• DATA UNDER STUDY

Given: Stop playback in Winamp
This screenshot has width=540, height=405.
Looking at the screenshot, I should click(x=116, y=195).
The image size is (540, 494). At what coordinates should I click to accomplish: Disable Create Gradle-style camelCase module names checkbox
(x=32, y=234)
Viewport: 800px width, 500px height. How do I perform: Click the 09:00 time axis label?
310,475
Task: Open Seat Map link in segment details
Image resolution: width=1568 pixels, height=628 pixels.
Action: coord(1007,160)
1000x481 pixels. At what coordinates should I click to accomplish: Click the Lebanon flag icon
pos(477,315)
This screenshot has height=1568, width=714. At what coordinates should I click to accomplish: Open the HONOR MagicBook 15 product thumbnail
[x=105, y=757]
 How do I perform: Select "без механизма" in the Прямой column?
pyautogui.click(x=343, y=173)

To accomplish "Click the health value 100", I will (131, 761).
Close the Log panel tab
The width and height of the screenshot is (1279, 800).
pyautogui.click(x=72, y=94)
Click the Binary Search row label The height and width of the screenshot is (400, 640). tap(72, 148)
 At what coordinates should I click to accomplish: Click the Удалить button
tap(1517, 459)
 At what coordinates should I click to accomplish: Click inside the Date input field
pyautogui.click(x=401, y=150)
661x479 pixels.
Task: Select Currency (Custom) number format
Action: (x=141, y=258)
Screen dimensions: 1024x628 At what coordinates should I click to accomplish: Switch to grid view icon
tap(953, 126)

• WHAT IS REQUIRED
Print each line, exactly as written, from the one that contains "the Удалить button" to the end of the data above, with both end lines included and nothing else.

• ANSWER TO THE PROBLEM
 At what coordinates should I click to accomplish: Click the Удалить button
tap(1517, 459)
 At what coordinates should I click to accomplish: Click inside the Date input field
pyautogui.click(x=401, y=150)
661x479 pixels.
Task: Select Currency (Custom) number format
Action: (x=141, y=258)
Screen dimensions: 1024x628 At what coordinates should I click to accomplish: Switch to grid view icon
tap(953, 126)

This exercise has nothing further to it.